Athletic trafficking or human trafficking through physical ability or sports is a lesser known version of the one of the largest crimes in the nation, but it still happens.
Children and teenagers are recruited from foreign countries with the promise of an education and money to play sports. According to Alamance County Sheriff Terry Johnson, Aris Hines and Brandi Thomason used fraudulent documents to enroll a student from Nigeria, into the Eastern Alamance High athletic program. The student played basketball and football while enrolled at the school.
False documents from Nigeria and false custody agreements were presented at different places in the county.
Johnson said the student was used for the possibility of future profit and for his athletic ability.
“You don’t bring kids into the United States from other countries and not make something, I can tell you that right now. Human trafficking is a billion-dollar industry,” said Johnson. “Certainly this young man, and that’s the only one I can speak to, was used because of his athletic abilities and his size.”
During the investigation, Johnson said the student was found living with four other student-athletes in a house with no adult supervision. An investigation was also launched into the four other student-athletes that were discovered.
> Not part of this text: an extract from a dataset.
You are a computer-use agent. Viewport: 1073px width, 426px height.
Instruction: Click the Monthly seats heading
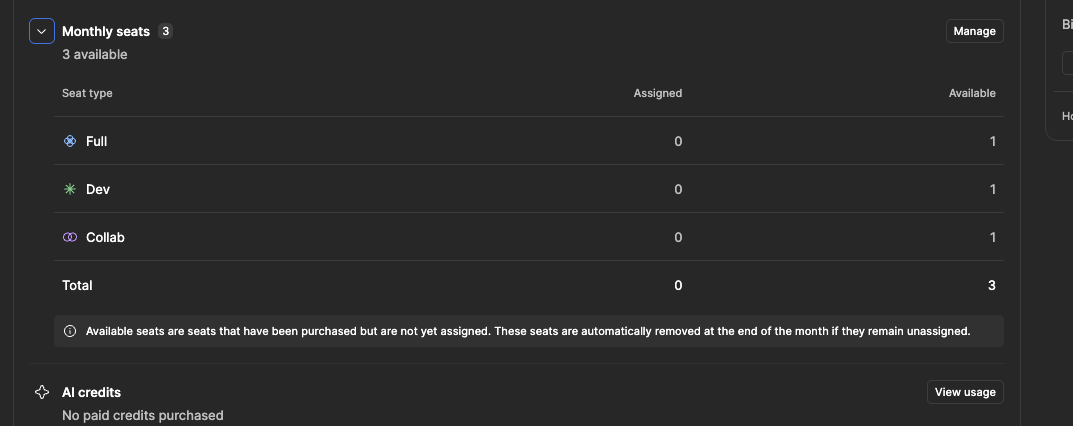106,31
Joe McCann, Director of the anti-human trafficking organization, World Relief High Point, said it’s not unusual for people to be lured under false pretenses. And just like any other form of trafficking, the victim is usually exploited in some fashion.
“People who are vulnerable and looking for opportunity will get exploited with promises of great jobs, opportunities for advancement in a career or a sport they’re involved with,” said McCann.
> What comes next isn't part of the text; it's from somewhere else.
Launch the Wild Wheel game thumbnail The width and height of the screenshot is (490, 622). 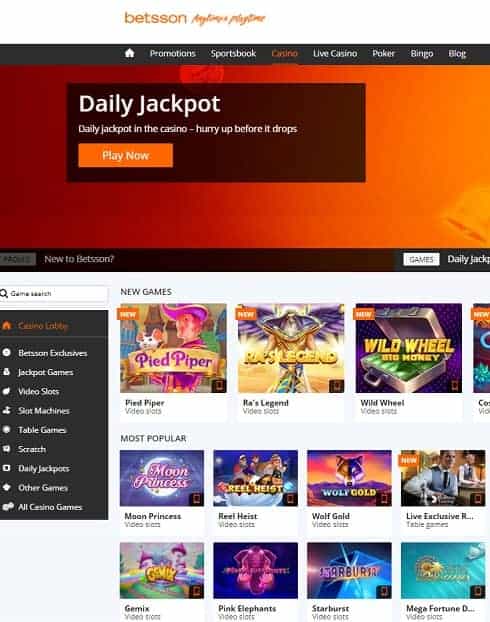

All instances of human trafficking share another common thread; the crime is rarely reported and it’s hard to document the exact amount of sex or human trafficking cases ongoing in the country and the world.
Last year in March, the Department of Homeland Security discovered 30 young boys in Georgia, living in a school gym and sleeping on the floor. The boys, mostly Dominican, were recruited to America and had been living in the gym for almost three years.
While Hines and Thomason are only currently charged with Felony Common Law Obstruction of Justice and Obtaining Property by False Pretense, Johnson said their office will continue to investigate the alleged human trafficking case.
“There is someone in these other countries that are shipping these kids to this individual which is a common denominator of your human trafficking,” Johnson said a news conference Tuesday morning.
Johnson added Hines previously brought at least 18 young boys and girls to Robeson County, where they were housed until the Robeson County District Attorney started an investigation. Johnson said Hines registered the children in different school and registered them to vote. It’s unclear if the 18 children were also enrolled in any sports program.
The sheriff also said Hines and Thomas tried to enroll three girls into the Alamance County School system. When the school system realized their documents were false, their admission was denied. Those girls, according to Johnson, have seemingly disappeared.